Written task
Reproduce every one of the following entries line for line, without changing a single character.

** BEGIN **

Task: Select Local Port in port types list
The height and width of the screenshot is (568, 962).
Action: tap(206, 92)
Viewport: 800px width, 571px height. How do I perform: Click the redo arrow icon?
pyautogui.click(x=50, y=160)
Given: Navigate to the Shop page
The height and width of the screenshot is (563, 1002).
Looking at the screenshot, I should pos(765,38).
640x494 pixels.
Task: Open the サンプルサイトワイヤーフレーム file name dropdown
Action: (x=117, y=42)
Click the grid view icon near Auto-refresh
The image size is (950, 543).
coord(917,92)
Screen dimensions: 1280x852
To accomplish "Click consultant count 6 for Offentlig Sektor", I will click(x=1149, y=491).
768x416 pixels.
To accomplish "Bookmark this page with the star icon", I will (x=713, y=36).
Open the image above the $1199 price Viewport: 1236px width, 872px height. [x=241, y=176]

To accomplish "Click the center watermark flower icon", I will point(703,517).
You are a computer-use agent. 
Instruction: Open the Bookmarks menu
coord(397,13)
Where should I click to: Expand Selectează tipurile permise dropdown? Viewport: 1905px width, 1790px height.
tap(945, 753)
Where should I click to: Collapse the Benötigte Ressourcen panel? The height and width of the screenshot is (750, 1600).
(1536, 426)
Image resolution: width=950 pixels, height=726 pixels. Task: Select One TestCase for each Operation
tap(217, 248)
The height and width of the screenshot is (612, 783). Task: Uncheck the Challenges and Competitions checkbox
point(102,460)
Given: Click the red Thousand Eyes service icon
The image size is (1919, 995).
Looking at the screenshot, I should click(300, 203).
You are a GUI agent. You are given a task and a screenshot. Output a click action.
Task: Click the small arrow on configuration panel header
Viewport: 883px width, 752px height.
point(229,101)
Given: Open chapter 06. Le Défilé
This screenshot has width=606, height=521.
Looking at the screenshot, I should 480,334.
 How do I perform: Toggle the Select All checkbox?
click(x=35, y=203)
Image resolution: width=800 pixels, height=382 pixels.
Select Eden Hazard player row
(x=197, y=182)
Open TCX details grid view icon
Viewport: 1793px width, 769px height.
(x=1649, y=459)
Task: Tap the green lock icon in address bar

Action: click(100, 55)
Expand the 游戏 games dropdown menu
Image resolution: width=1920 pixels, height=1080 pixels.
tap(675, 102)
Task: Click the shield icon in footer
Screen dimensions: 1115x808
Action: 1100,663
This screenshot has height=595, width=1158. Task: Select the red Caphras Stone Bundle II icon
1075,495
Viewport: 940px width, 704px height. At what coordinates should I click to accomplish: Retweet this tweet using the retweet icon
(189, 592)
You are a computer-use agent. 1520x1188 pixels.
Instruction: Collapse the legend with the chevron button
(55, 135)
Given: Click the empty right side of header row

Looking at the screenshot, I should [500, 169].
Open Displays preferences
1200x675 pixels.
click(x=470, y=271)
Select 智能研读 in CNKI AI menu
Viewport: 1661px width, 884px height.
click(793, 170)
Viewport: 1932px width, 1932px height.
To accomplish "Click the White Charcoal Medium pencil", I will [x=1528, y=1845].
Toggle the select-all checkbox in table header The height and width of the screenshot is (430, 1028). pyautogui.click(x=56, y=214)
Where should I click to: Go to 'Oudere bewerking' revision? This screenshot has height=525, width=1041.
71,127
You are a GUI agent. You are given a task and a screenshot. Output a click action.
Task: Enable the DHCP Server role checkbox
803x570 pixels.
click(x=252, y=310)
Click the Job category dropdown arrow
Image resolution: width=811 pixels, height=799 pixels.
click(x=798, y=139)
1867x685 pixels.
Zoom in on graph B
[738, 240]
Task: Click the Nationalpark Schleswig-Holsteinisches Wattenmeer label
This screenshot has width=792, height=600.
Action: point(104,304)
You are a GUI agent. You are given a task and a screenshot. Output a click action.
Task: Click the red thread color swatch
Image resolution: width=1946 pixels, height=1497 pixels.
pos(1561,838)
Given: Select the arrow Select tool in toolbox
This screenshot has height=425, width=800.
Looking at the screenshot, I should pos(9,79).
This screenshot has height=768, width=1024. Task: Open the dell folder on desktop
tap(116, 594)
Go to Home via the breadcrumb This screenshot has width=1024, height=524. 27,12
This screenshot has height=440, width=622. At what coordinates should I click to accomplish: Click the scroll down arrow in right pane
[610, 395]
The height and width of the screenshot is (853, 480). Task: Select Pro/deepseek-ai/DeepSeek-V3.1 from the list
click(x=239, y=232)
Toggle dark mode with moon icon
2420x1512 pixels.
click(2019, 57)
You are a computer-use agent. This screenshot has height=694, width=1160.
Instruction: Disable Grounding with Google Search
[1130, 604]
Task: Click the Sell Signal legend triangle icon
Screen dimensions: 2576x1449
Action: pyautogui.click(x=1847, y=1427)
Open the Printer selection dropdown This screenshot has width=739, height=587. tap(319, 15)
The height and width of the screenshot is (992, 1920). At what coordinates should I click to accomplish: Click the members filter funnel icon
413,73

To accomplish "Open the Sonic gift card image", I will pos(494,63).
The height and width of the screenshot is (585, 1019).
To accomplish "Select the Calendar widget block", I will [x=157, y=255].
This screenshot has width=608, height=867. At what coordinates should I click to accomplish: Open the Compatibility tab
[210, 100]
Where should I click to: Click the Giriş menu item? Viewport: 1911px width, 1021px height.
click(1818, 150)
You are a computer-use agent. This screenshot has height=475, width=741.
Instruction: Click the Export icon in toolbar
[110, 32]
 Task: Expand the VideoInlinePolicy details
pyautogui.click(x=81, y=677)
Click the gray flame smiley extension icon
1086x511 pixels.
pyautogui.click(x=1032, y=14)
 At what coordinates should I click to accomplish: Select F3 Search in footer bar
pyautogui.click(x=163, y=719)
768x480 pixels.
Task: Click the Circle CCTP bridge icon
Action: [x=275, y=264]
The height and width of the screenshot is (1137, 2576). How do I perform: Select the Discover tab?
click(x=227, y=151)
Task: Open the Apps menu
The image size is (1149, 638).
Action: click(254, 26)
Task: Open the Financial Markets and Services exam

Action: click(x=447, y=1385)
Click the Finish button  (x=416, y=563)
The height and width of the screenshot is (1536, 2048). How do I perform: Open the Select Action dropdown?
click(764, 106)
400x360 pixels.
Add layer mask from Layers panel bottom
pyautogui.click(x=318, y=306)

** END **

Written solution
Task: Select Local Port in port types list
The height and width of the screenshot is (568, 962).
Action: tap(206, 92)
Viewport: 800px width, 571px height. How do I perform: Click the redo arrow icon?
pyautogui.click(x=50, y=160)
Given: Navigate to the Shop page
The height and width of the screenshot is (563, 1002).
Looking at the screenshot, I should pos(765,38).
640x494 pixels.
Task: Open the サンプルサイトワイヤーフレーム file name dropdown
Action: (x=117, y=42)
Click the grid view icon near Auto-refresh
The image size is (950, 543).
coord(917,92)
Screen dimensions: 1280x852
To accomplish "Click consultant count 6 for Offentlig Sektor", I will click(x=1149, y=491).
768x416 pixels.
To accomplish "Bookmark this page with the star icon", I will (x=713, y=36).
Open the image above the $1199 price Viewport: 1236px width, 872px height. [x=241, y=176]

To accomplish "Click the center watermark flower icon", I will point(703,517).
You are a computer-use agent. 
Instruction: Open the Bookmarks menu
coord(397,13)
Where should I click to: Expand Selectează tipurile permise dropdown? Viewport: 1905px width, 1790px height.
tap(945, 753)
Where should I click to: Collapse the Benötigte Ressourcen panel? The height and width of the screenshot is (750, 1600).
(1536, 426)
Image resolution: width=950 pixels, height=726 pixels. Task: Select One TestCase for each Operation
tap(217, 248)
The height and width of the screenshot is (612, 783). Task: Uncheck the Challenges and Competitions checkbox
point(102,460)
Given: Click the red Thousand Eyes service icon
The image size is (1919, 995).
Looking at the screenshot, I should click(300, 203).
You are a GUI agent. You are given a task and a screenshot. Output a click action.
Task: Click the small arrow on configuration panel header
Viewport: 883px width, 752px height.
point(229,101)
Given: Open chapter 06. Le Défilé
This screenshot has width=606, height=521.
Looking at the screenshot, I should 480,334.
 How do I perform: Toggle the Select All checkbox?
click(x=35, y=203)
Image resolution: width=800 pixels, height=382 pixels.
Select Eden Hazard player row
(x=197, y=182)
Open TCX details grid view icon
Viewport: 1793px width, 769px height.
(x=1649, y=459)
Task: Tap the green lock icon in address bar

Action: click(100, 55)
Expand the 游戏 games dropdown menu
Image resolution: width=1920 pixels, height=1080 pixels.
tap(675, 102)
Task: Click the shield icon in footer
Screen dimensions: 1115x808
Action: 1100,663
This screenshot has height=595, width=1158. Task: Select the red Caphras Stone Bundle II icon
1075,495
Viewport: 940px width, 704px height. At what coordinates should I click to accomplish: Retweet this tweet using the retweet icon
(189, 592)
You are a computer-use agent. 1520x1188 pixels.
Instruction: Collapse the legend with the chevron button
(55, 135)
Given: Click the empty right side of header row

Looking at the screenshot, I should [500, 169].
Open Displays preferences
1200x675 pixels.
click(x=470, y=271)
Select 智能研读 in CNKI AI menu
Viewport: 1661px width, 884px height.
click(793, 170)
Viewport: 1932px width, 1932px height.
To accomplish "Click the White Charcoal Medium pencil", I will [x=1528, y=1845].
Toggle the select-all checkbox in table header The height and width of the screenshot is (430, 1028). pyautogui.click(x=56, y=214)
Where should I click to: Go to 'Oudere bewerking' revision? This screenshot has height=525, width=1041.
71,127
You are a GUI agent. You are given a task and a screenshot. Output a click action.
Task: Enable the DHCP Server role checkbox
803x570 pixels.
click(x=252, y=310)
Click the Job category dropdown arrow
Image resolution: width=811 pixels, height=799 pixels.
click(x=798, y=139)
1867x685 pixels.
Zoom in on graph B
[738, 240]
Task: Click the Nationalpark Schleswig-Holsteinisches Wattenmeer label
This screenshot has width=792, height=600.
Action: point(104,304)
You are a GUI agent. You are given a task and a screenshot. Output a click action.
Task: Click the red thread color swatch
Image resolution: width=1946 pixels, height=1497 pixels.
pos(1561,838)
Given: Select the arrow Select tool in toolbox
This screenshot has height=425, width=800.
Looking at the screenshot, I should pos(9,79).
This screenshot has height=768, width=1024. Task: Open the dell folder on desktop
tap(116, 594)
Go to Home via the breadcrumb This screenshot has width=1024, height=524. 27,12
This screenshot has height=440, width=622. At what coordinates should I click to accomplish: Click the scroll down arrow in right pane
[610, 395]
The height and width of the screenshot is (853, 480). Task: Select Pro/deepseek-ai/DeepSeek-V3.1 from the list
click(x=239, y=232)
Toggle dark mode with moon icon
2420x1512 pixels.
click(2019, 57)
You are a computer-use agent. This screenshot has height=694, width=1160.
Instruction: Disable Grounding with Google Search
[1130, 604]
Task: Click the Sell Signal legend triangle icon
Screen dimensions: 2576x1449
Action: pyautogui.click(x=1847, y=1427)
Open the Printer selection dropdown This screenshot has width=739, height=587. tap(319, 15)
The height and width of the screenshot is (992, 1920). At what coordinates should I click to accomplish: Click the members filter funnel icon
413,73

To accomplish "Open the Sonic gift card image", I will pos(494,63).
The height and width of the screenshot is (585, 1019).
To accomplish "Select the Calendar widget block", I will [x=157, y=255].
This screenshot has width=608, height=867. At what coordinates should I click to accomplish: Open the Compatibility tab
[210, 100]
Where should I click to: Click the Giriş menu item? Viewport: 1911px width, 1021px height.
click(1818, 150)
You are a computer-use agent. This screenshot has height=475, width=741.
Instruction: Click the Export icon in toolbar
[110, 32]
 Task: Expand the VideoInlinePolicy details
pyautogui.click(x=81, y=677)
Click the gray flame smiley extension icon
1086x511 pixels.
pyautogui.click(x=1032, y=14)
 At what coordinates should I click to accomplish: Select F3 Search in footer bar
pyautogui.click(x=163, y=719)
768x480 pixels.
Task: Click the Circle CCTP bridge icon
Action: [x=275, y=264]
The height and width of the screenshot is (1137, 2576). How do I perform: Select the Discover tab?
click(x=227, y=151)
Task: Open the Apps menu
The image size is (1149, 638).
Action: click(254, 26)
Task: Open the Financial Markets and Services exam

Action: click(x=447, y=1385)
Click the Finish button  (x=416, y=563)
The height and width of the screenshot is (1536, 2048). How do I perform: Open the Select Action dropdown?
click(764, 106)
400x360 pixels.
Add layer mask from Layers panel bottom
pyautogui.click(x=318, y=306)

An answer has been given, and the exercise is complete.